Le plutonium ainsi extrait est ensuite envoyé dans l’usine de Melox qui le transforme en nouveau combustible nucléaire, le MOX, en le mélangeant à de l’uranium appauvri. Ce MOX est finalement utilisé dans les réacteurs autorisés du palier 900 MW. Ainsi, sur les 58 réacteurs du parc d’EDF, 24 ont l’autorisation d’utiliser le combustible MOX. Ce nombre a été dimensionné afin de ne pas augmenter le stock de plutonium séparé issu du retraitement.

La gestion à long terme des déchets radioactifs

Les déchets radioactifs issus des combustibles usés sont des déchets hautement radioactifs et à vie longue. Ils nécessitent dont une gestion à long terme adaptée [lien vers la fiche déchets].

Les autres filières futures

Les réacteurs actuels ne permettent pas de valoriser les combustibles MOX usés qui sont entreposés dans l'attente d'une valorisation future. Ceci est l'un des objectifs des réacteurs de 4ème génération à neutrons rapides.

Par ailleurs, le thorium pourrait être utilisé à la place de l’uranium.

La sécurité d’approvisionnement en uranium

Les besoins d'EDF en uranium dépendent principalement des facteurs suivants :

  • l’évolution du parc nucléaire et de ses modalités de fonctionnement ;
  • le niveau de prix de l’uranium naturel ;
  • la stratégie de recyclage des combustibles, notamment avec l’utilisation du combustible MOX.

La consommation d’EDF pour le parc français représente environ 8 000 tonnes d’uranium naturel par an, soit environ 13% de la consommation mondiale qui s’élève à environ 62 000 tonnes. Les ressources conventionnelles mondiales, estimées à 7,6 millions de tonnes, sont conséquentes puisque, aux conditions actuelles, elles permettraient d’alimenter tous les réacteurs pendant plus de 120 ans.  Par ailleurs, ces ressources sont globalement bien réparties sur le plan géographique avec principalement l’Australie (1,8 MtU), l’Afrique (1,6 MtU), l’Asie Centrale (1,4 MtU) et l’Amérique du Nord (1,1 MtU).
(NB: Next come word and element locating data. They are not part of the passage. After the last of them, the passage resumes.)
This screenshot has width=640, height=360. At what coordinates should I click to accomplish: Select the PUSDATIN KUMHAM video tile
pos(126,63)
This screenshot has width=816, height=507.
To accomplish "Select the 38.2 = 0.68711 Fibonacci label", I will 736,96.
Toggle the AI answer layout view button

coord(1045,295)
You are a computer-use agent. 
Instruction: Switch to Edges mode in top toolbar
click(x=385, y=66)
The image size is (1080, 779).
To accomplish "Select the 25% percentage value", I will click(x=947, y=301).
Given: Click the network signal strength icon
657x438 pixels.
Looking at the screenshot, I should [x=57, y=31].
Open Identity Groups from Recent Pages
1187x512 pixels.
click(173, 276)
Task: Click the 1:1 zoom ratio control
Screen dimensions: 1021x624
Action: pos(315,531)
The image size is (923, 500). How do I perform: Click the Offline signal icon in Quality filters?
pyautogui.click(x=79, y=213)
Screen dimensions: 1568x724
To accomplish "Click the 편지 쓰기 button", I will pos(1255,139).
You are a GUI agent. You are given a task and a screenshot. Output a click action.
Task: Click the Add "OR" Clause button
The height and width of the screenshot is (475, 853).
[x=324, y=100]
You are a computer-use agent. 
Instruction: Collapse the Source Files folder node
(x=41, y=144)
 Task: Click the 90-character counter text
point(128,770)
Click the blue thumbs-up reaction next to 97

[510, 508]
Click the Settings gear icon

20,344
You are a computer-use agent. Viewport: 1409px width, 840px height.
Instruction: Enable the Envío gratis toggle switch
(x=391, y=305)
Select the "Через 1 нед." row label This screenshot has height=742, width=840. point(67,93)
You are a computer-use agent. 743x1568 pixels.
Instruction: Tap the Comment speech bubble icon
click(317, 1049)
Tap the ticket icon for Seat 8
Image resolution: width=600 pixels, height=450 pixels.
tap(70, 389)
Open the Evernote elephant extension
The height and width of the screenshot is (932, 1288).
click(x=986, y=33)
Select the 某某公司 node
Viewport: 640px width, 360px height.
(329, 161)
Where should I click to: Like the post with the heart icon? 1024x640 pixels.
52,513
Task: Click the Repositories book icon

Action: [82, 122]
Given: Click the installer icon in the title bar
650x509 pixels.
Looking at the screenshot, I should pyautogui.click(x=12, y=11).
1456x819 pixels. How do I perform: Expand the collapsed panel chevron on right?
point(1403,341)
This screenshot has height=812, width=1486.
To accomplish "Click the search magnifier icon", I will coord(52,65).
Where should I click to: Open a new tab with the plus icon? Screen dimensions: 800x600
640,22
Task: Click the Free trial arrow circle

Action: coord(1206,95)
Pour renforcer sa sécurité d’approvisionnement, EDF utilise plusieurs leviers :

  • la diversification géographique et commerciale des sources d’approvisionnement pour chaque étape du cycle du combustible (pour la mine, la conversion, l’enrichissement et la fabrication des assemblages) ;
  • la sécurisation contractuelle avec la négociation de contrats d’approvisionnement de long terme ;
  • la gestion des stocks. Des stocks importants d’uranium sont présents sur l’ensemble du cycle du combustible nucléaire et permettent d'assurer un fonctionnement des réacteurs du parc électronucléaire français sur plusieurs années  répondant ainsi aux risques de rupture d'approvisionnement.